Whereupon Marion arose and made a low courtesy.

"Thank you," she said, in mock gravity. "I never had a compliment before in my life; I shall certainly come; there is nothing like a little flattery to win people."

"Don't be nonsensical," pleaded Flossy; "I am really in earnest. Ruth, I may depend upon you? I know you are not going to entertainments this winter, but mine is to be a small one, compared with the others; and you know it will be unlike any that we have had at our house."

Ruth hesitated.

"When is it to be?" she asked, her cheeks glowing over her own thoughts. "I shall be engaged on Friday evening of next week."

"It is to be on Wednesday."

"Then I will come. And if I play, Marion, will you sing to entertain the unusual guests?"

"Of course," Marion said, promptly. "I never sang in company in my life; but do you suppose there is anything I will not do for Flossy's guests, after what she has just said? Only, Flossy, I shall have to wear my black cashmere."

"Wear your brown calico, if you choose; you look royal in it," Flossy said, turning a beaming face on Marion. She had heard her sing, she knew what a rare musical treat it would be to those boys of hers. So this was Flossy's last departure from the beaten track.

Those who are familiar with the imperative laws and lines which circumscribe the fashionable world will realize just how marked a departure it was.
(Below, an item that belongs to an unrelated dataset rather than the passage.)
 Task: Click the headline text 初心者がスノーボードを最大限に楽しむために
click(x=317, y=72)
It was a remarkable party. The very highest and most sought after of the fashionable world were there, a few of them, and John Warden was there in his new business suit of grey, looking and feeling like a man.

Flossy's boys were all present, and those who knew of them and their associations and advantages, marvelled much at their ease of manner and perfect propriety of behaviour. How could they have learned so much? Flossy did not know, herself, but the boys did.
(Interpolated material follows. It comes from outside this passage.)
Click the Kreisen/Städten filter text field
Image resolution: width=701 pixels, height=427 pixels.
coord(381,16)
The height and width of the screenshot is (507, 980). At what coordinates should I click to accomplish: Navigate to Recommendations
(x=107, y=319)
Her exquisite grace of manner, her perfect observance of all the rules and courtesies of polite society in her intercourse with them, had produced its legitimate fruit; had instinctively inclined them to be able to treat her with the same sort of grace which she freely and everywhere bestowed on them.
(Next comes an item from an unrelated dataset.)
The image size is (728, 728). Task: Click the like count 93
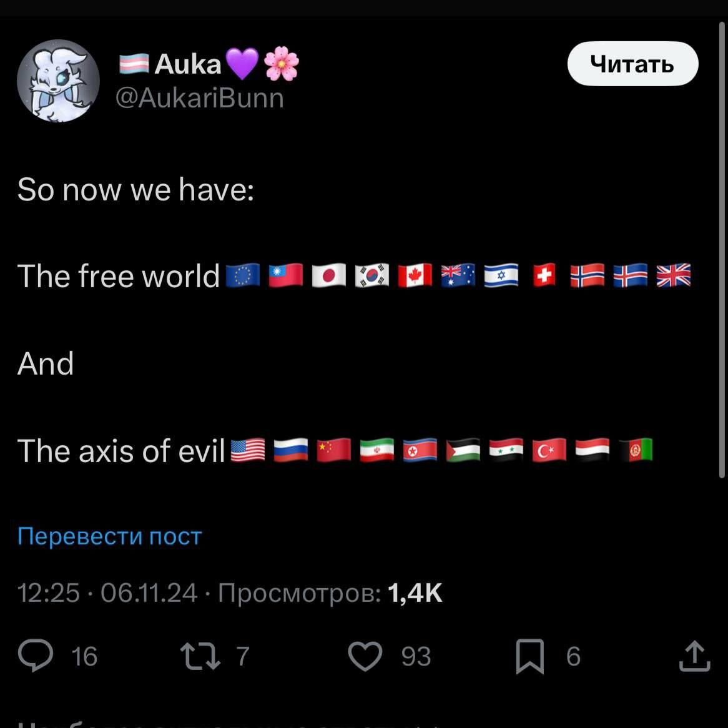[x=416, y=656]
Had she not met them on the street, in the very heart of Broadway when she was walking with some of her fashionable friends? Had she not taken pains to recognize them with a specially cordial bow, and if near enough, with a deliberate speaking of their names, being sure to slightly emphasize the unusual prefix "Mr."

These and a hundred other kindred trifles, so small that they are not noted among the qualifications for Sabbath-school teachers, so powerful for good, that they often turn the current of a human life, had been carefully regarded by Flossy, and to-night she was triumphant over her success. She had not only helped her boys to be true to their convictions of right and dignity, not only to take on true manliness of decision in regard to the all important question of personal religion, she had helped them to be gentlemen. There is many a faithful teacher to whom, thinking of these minor matters, it might be said:

"These ought ye to have done, and not to have left the other undone."

From first to last, Flossy's party was a success. To Ruth and Marion it was a study, developing certain curious features which they never forgot. Marion had her own private bit of interest that not another present, save Gracie Dennis knew about. She was not a party goer. Even so small a gathering as this, was new to her. She looked upon all these people with a keen interest; many of them she was meeting for the first time. That is, she was being introduced to them, and receiving their kindly greetings; for Flossy had succeeded in gathering only those, who whatever they might think of her choice of guests, were much too well bred to exhibit other than pleasure while they were her guests.